*WORK TO COMPLETE:*
Each line of the data holding "handle" should be found and copied.

*RECORDS PROVIDED:*
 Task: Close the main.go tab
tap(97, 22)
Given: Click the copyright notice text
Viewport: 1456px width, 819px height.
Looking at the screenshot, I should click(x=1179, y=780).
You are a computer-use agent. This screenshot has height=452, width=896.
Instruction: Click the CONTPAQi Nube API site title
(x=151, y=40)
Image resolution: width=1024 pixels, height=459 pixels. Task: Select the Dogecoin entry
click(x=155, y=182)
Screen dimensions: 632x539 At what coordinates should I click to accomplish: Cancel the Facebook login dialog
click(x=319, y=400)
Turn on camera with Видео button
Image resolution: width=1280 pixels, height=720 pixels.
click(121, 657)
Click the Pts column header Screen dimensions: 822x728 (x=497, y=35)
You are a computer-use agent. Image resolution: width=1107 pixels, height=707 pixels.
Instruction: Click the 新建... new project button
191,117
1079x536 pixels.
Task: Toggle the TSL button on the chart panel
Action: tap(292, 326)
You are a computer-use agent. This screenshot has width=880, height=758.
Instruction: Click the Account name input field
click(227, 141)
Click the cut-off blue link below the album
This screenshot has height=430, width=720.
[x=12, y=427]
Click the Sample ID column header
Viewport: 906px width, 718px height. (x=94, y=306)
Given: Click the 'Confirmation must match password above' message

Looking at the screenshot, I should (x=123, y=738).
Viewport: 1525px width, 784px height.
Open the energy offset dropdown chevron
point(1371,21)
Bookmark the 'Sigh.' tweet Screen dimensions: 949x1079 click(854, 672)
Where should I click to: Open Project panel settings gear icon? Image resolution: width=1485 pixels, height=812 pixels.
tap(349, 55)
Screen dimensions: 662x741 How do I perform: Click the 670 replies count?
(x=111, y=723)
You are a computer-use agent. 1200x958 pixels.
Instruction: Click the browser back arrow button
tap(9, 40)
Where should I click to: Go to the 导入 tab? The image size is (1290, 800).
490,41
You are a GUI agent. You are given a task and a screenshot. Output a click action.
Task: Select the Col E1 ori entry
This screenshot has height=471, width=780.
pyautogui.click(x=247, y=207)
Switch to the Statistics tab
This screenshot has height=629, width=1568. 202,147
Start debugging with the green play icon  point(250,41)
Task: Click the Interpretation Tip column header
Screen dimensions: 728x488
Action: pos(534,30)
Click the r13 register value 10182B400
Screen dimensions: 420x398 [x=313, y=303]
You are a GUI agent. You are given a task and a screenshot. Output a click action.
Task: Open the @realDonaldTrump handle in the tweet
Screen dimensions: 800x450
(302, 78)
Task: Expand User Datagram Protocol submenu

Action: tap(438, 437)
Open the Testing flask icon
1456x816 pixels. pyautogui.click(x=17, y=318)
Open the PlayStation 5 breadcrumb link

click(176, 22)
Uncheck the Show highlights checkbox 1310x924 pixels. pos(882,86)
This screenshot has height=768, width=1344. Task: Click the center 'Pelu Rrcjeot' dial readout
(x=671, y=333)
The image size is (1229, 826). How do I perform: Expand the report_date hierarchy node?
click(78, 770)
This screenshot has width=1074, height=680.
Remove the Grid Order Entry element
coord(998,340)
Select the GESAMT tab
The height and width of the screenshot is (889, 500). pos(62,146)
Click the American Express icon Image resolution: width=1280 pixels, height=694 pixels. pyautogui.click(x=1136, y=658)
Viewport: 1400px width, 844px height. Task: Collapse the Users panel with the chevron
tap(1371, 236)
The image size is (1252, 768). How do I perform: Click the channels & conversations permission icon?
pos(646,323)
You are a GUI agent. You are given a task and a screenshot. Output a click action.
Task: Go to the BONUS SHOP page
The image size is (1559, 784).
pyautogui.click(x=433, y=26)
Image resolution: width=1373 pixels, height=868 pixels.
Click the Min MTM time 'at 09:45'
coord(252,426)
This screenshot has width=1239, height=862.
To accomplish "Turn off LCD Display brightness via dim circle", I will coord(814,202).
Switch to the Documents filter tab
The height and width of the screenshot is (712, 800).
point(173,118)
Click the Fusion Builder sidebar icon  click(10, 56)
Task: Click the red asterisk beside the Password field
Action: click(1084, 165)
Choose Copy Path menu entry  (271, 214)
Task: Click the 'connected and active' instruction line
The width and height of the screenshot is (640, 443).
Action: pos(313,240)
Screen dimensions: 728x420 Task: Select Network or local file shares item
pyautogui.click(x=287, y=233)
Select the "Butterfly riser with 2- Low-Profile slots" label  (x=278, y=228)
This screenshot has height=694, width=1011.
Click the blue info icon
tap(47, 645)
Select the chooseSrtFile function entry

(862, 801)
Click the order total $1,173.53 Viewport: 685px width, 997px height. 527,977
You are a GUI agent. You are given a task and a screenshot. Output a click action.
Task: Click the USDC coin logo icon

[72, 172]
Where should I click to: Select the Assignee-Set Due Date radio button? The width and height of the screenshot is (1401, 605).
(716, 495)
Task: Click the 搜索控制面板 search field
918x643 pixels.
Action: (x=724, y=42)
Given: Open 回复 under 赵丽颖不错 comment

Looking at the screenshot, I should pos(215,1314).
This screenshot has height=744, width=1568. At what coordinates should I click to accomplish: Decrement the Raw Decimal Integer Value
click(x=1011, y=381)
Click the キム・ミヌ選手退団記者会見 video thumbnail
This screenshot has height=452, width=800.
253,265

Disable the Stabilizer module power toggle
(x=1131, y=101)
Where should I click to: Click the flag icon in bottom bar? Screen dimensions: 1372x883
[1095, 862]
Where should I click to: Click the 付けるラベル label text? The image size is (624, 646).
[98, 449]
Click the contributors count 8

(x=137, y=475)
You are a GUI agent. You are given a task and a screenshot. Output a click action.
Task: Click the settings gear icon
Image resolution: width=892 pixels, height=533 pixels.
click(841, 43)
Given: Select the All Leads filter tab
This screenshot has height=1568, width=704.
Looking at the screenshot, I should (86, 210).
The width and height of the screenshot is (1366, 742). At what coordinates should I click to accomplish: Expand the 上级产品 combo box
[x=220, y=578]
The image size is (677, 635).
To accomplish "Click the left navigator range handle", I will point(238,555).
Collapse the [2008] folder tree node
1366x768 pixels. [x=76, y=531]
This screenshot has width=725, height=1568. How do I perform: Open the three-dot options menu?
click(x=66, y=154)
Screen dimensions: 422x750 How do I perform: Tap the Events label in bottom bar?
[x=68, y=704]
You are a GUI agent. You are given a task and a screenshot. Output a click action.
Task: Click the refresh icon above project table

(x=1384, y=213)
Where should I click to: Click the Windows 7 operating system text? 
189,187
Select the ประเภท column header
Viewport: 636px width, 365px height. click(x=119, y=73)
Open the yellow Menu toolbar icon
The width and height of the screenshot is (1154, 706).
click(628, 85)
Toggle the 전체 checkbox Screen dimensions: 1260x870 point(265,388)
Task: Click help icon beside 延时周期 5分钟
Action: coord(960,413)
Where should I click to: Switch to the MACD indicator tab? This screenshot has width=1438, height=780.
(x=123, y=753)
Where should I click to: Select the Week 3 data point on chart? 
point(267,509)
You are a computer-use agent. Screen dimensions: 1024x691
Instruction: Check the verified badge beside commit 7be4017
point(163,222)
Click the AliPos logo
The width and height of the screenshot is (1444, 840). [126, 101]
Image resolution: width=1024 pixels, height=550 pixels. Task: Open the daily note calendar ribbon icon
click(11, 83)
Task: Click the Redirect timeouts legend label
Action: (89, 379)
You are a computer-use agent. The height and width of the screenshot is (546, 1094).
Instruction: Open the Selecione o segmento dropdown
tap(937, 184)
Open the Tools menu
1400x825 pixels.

*RESULT:*
Task: Open the @realDonaldTrump handle in the tweet
To accomplish "Click the left navigator range handle", I will point(238,555).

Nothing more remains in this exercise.